Archive | June, 2012

Justice Scalia: It’s Time to Retire

27 Jun

Justice Antonin Scalia’s tenure on the Supreme Court has been one of the most visible and influential of any in recent memory. I say this not as an admirer of Scalia’s interpretive approach to the Constitution (I am squarely in the Brennan-Blackmun-Ginsburg-Breyer camp), but rather as one who relishes vigorous legal argument, powerful persuasive writing, and strong reasoning. He may not have won over ideological opponents with his acerbic diction and often provocative turns of phrase, but certainly he has represented a point of view (namely, originalism in constitutional interpretation and rigid textualism in statutory interpretation) that has steadily gained traction in the legal community with intelligence, sharp wit, and even, on occasion, humor. A member of the court for the better part of the last three decades, Scalia has become something of a fixture of the conservative wing. 

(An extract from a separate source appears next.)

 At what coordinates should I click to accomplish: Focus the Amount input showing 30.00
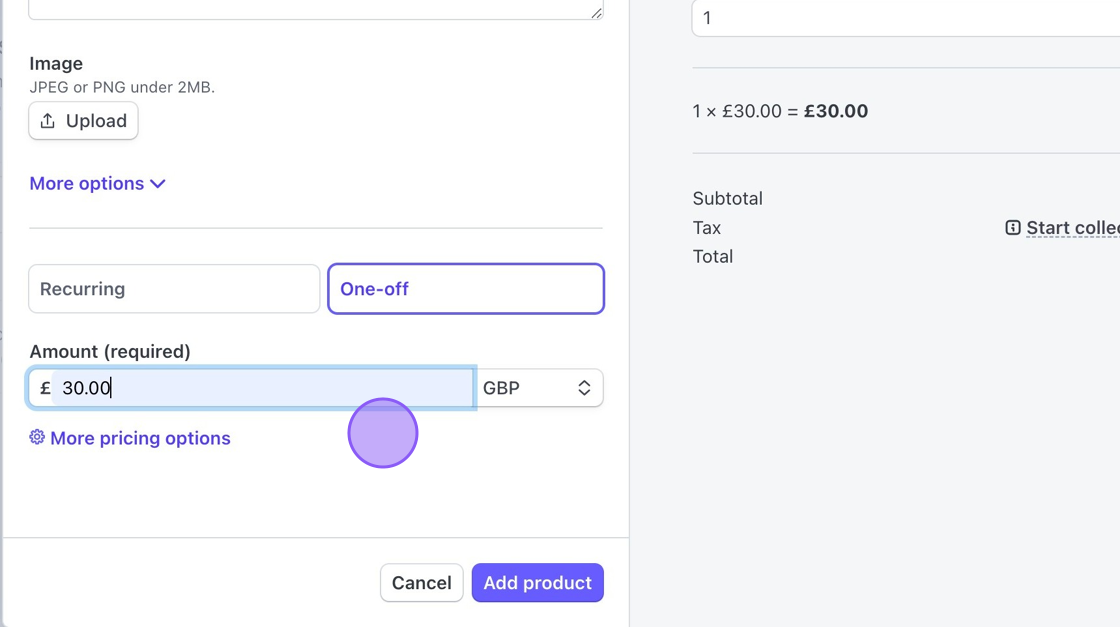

Although Article III of the Constitution says that federal judges serve “during good behaviour,” and thus receive lifetime appointments, it is perfectly common for justices to resign well before the natural expiration of their appointments (i.e., death). It is not only common, but healthy, for justices to critically evaluate the sensibility of their continued service on the court. Justice Souter retired in perfectly good health, and after a relatively abbreviated (compared to some of his more senior colleagues) period on the court (19 years). Sandra Day O’Connor and John Paul Stevens, too, were both recent members of the court to step down.

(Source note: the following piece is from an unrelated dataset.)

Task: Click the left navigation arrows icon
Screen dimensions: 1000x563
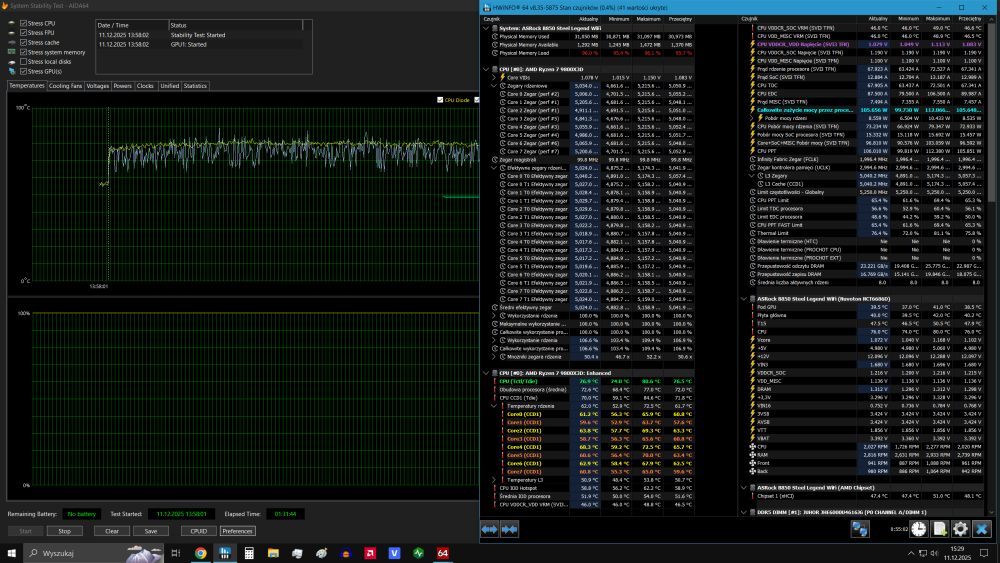Action: pyautogui.click(x=491, y=528)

Antonin Scalia should follow their example. At age 76, he is the second-oldest justice currently serving on the court. (Only Ruth Bader Ginsburg, at age 79, exceeds him in years.) In the 5-3 opinion handed down this past Monday in Arizona v. United States, an appeal of the federal government’s lawsuit seeking to enjoin the enforcement of the draconian S.B. 1070 in Arizona (more commonly called Arizona’s “show me your papers” law), Scalia delivered an unprecedented piece of political commentary from the bench in which he roundly criticized the federal government’s immigration enforcement scheme and launched a thinly-veiled attack at the recent announcement by the Obama Administration that it will allow illegal immigrants brought in as children by their parents to remain in the country. 

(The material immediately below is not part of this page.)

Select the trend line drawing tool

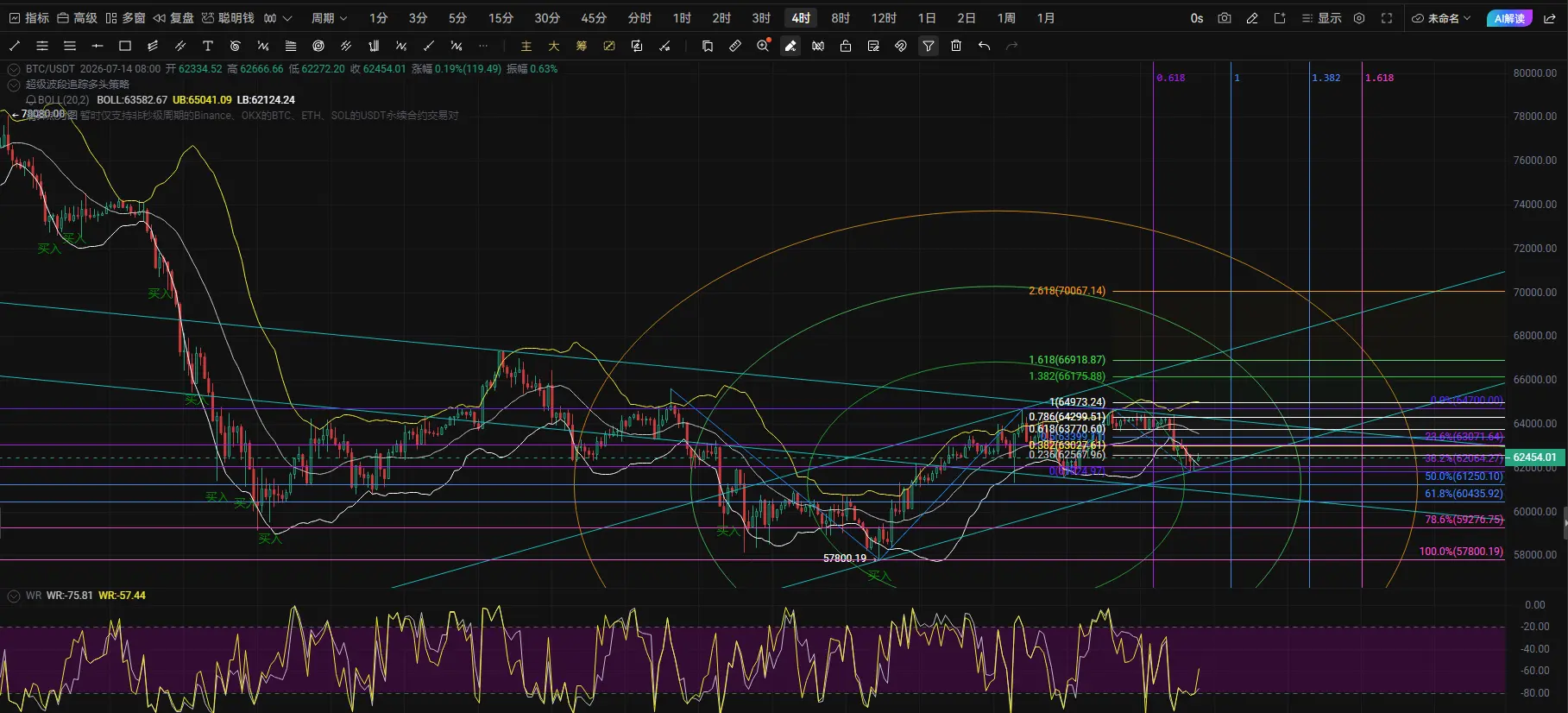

In his oral remarks from the bench, Scalia said the following: “The president has said that the new program is ‘the right thing to do’ in light of Congress’s failure to pass the administration’s proposed revision of the immigration laws. Perhaps it is, though Arizona may not think so. But to say, as the court does, that Arizona contradicts federal law by enforcing applications of federal immigration law that the president declines to enforce boggles the mind.” 

It is not the place of a federal judge, particularly a sitting Supreme Court justice, to opine about political issues which are wholly beyond the scope of the case at bar and how different social conditions “boggle the mind.” The outburst of nakedly political commentary is perhaps the most blatant disregard for judicial propriety the Supreme Court has seen in its recent history. And it is not as though the written dissent Scalia filed in the case was any more availing; the dissenting opinion was one of the least rigorous pieces of judicial writing I have ever read by Justice Scalia. His analysis of preemption doctrine was thoroughly lacking, and it was substituted with irrelevant citations to political science treatises that have no bearing on the legal issue to be decided whatsoever. As Washington Post columnist E.J. Dionne recently observed in an op-ed piece, “It was a fine [opinion] for a campaign gathering, the appropriate venue for a man so eager to brand the things he disagrees with as crazy or mind-boggling.” 

Indeed, Justice Scalia seems to have lost not only his restraint, but also his capacity to strike a fiery tone while still engaging the canonical tools of impartial, objective legal inquiry. It is one thing to articulate a LEGAL opinion in a strongly-worded fashion; it is quite another to depart from the narrowly-defined legal issue presented in a case to embark upon a wider critique of social policy. 

After twenty-six years on the Court, Scalia owes it to the institution to which he has contributed so much to do the right thing: resign.